• _RECORDS SHOWN_
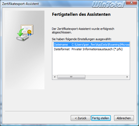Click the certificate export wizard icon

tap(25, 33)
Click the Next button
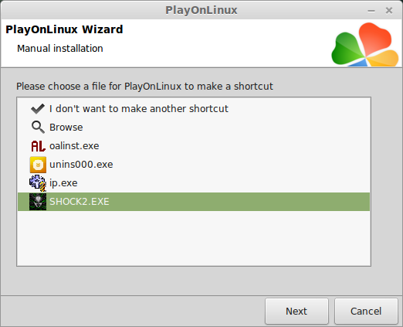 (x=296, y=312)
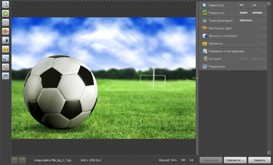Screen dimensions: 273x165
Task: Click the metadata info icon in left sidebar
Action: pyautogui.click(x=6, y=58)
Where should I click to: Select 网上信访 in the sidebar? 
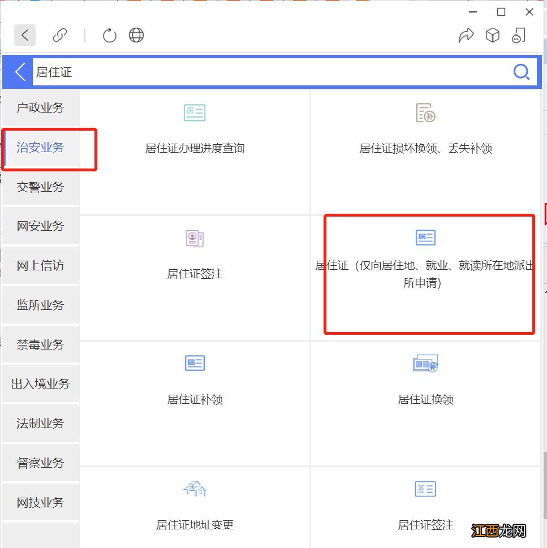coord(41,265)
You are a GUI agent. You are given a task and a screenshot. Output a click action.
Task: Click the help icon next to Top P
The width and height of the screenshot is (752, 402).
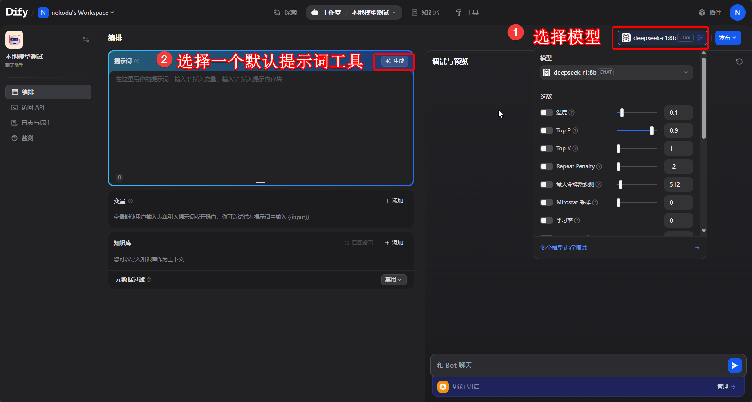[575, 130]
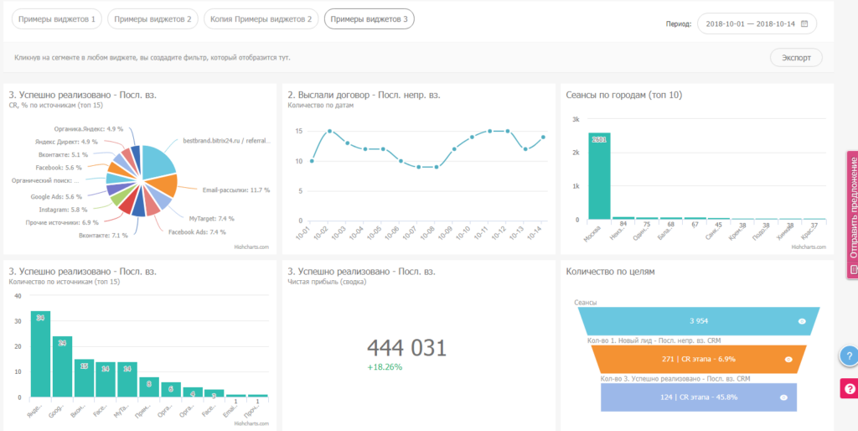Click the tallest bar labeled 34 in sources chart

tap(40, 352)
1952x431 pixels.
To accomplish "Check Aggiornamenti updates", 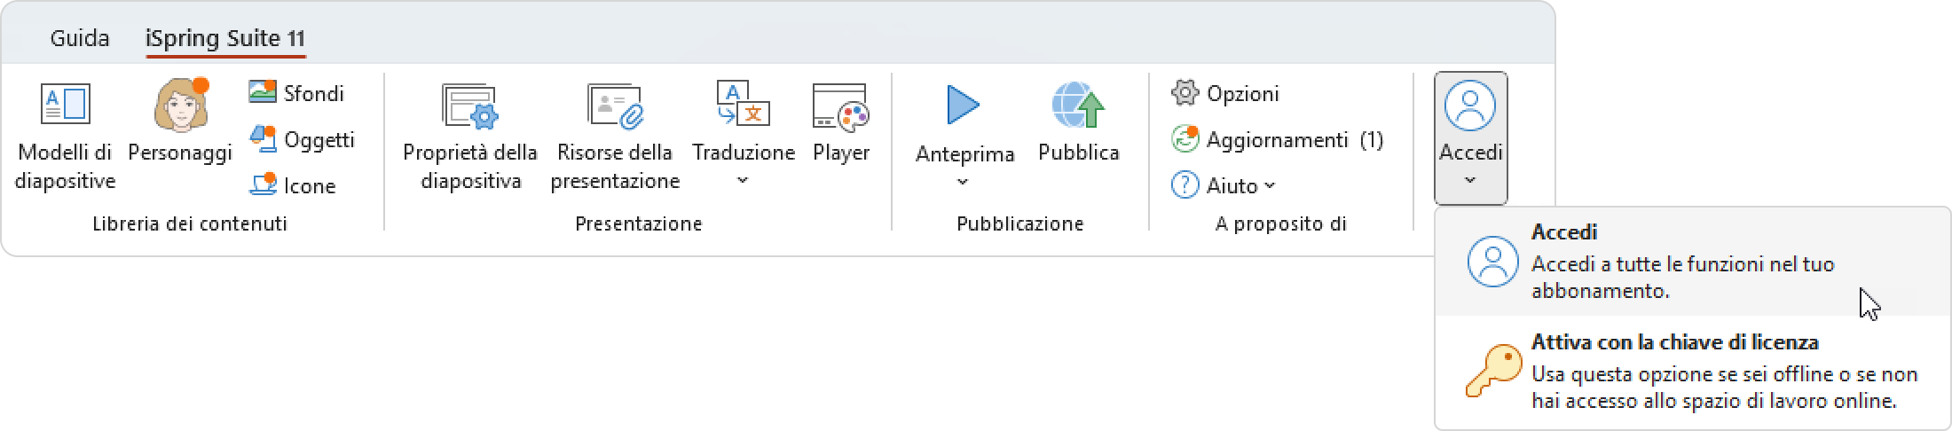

• _TASK INSTRUCTIONS_
Please transcribe, with no additions, the lines starting at the one that contains "The width and" and running through the last line of the entries, inclusive. Leave the pictures out.

• _PROBLEM SOLUTION_
The width and height of the screenshot is (752, 402).
[575, 130]
Click the tallest bar labeled 34 in sources chart

tap(40, 352)
1952x431 pixels.
To accomplish "Check Aggiornamenti updates", 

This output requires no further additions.